What you need to do = Reproduce the passage of the Frammartino biography starting with "Michelangelo Frammartino (born" and going on through "International Film Festival.".

Text extract =
◇ ◇ ◇ ◇ ◇ ◇ ◇

- Born: 1968 (age 57–58) Milan, Italy
- Occupations: Director, Screenwriter
- Years active: 1995–present

= Michelangelo Frammartino =

Italian filmmaker

Michelangelo Frammartino (born 1968) is an Italian slow cinema filmmaker and professor. Most known for his critically acclaimed films Le quattro volte (2010) and Il buco (2021), for the latter he won the Special Jury Prize (3rd place) at the 78th Venice International Film Festival.

== Biography ==
Michelangelo Frammartino was born in Milan to Calabrian parents in 1968. In 1991 he enrolled in the Architecture Faculty of the Politecnico di Milano. Between 1994 and 1997 he attended Milan's film school, Civica Scuola del Cinema, for which he produced videoart installations and worked as a set designer for films and video clips. He also shot several short films: Tracce (1995), L'Occhio e lo Spirito (1997), BIBIM (1999), Scappa Valentina (2001), Io Non Posso Entrare (2002).

Since 2005 he has been teaching filmmaking at the University of Bergamo. In December 2013 he held a workshop at the University of Calabria.

His first feature Il Dono premiered at the 56th Locarno Film Festival in 2003. His following film Le quattro volte (2010) was selected at the Director's Fortnight in Cannes, where it won the Label Europa Cinema.

◇ ◇ ◇ ◇ ◇ ◇ ◇

Entries from a dataset =
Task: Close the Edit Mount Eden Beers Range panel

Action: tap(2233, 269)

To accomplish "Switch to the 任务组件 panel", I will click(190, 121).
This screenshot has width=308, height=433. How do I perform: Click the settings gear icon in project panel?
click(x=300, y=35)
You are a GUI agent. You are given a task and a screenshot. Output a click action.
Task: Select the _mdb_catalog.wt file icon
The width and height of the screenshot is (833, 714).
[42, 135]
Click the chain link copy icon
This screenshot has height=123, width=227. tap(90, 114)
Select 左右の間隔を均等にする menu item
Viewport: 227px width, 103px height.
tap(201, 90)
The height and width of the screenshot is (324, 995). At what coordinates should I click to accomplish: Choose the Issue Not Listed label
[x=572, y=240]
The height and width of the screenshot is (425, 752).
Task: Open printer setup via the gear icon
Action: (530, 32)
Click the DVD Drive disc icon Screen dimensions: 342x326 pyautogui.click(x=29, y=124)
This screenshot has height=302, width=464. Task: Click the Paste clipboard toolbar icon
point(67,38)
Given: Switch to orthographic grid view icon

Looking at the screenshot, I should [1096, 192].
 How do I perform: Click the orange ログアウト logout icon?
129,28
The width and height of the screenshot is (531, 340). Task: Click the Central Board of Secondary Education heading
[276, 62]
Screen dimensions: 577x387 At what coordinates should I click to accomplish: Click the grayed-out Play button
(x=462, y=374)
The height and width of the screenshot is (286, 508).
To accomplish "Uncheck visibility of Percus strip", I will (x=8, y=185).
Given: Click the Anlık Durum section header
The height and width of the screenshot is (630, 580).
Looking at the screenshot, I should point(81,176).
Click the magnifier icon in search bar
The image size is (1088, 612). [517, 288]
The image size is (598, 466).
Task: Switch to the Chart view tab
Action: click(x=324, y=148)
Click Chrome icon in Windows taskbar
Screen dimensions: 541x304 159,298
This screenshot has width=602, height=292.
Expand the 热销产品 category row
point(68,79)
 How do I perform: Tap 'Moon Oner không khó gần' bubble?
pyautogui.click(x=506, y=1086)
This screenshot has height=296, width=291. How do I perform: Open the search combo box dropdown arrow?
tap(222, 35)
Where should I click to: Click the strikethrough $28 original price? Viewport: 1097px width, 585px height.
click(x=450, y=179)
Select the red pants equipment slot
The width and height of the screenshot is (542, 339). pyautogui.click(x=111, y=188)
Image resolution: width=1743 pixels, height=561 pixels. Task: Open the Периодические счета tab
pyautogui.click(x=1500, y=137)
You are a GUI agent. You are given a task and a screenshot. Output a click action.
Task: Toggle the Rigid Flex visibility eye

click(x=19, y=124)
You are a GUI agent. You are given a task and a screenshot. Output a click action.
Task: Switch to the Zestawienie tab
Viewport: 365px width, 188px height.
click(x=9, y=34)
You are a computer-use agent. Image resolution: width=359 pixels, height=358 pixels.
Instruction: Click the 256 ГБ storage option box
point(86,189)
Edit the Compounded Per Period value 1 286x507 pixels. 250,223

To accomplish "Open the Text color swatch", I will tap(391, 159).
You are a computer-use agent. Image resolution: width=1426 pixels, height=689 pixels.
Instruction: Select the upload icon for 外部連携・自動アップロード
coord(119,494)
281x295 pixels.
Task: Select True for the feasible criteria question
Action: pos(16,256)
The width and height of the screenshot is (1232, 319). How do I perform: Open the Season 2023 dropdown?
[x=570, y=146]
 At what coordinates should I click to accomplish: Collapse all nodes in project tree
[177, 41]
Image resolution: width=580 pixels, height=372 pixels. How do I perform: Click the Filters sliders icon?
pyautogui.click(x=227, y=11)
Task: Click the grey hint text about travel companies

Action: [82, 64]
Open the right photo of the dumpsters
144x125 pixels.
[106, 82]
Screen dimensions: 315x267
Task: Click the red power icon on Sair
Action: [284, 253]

◇ ◇ ◇ ◇ ◇ ◇ ◇

Full answer =
Michelangelo Frammartino (born 1968) is an Italian slow cinema filmmaker and professor. Most known for his critically acclaimed films Le quattro volte (2010) and Il buco (2021), for the latter he won the Special Jury Prize (3rd place) at the 78th Venice International Film Festival.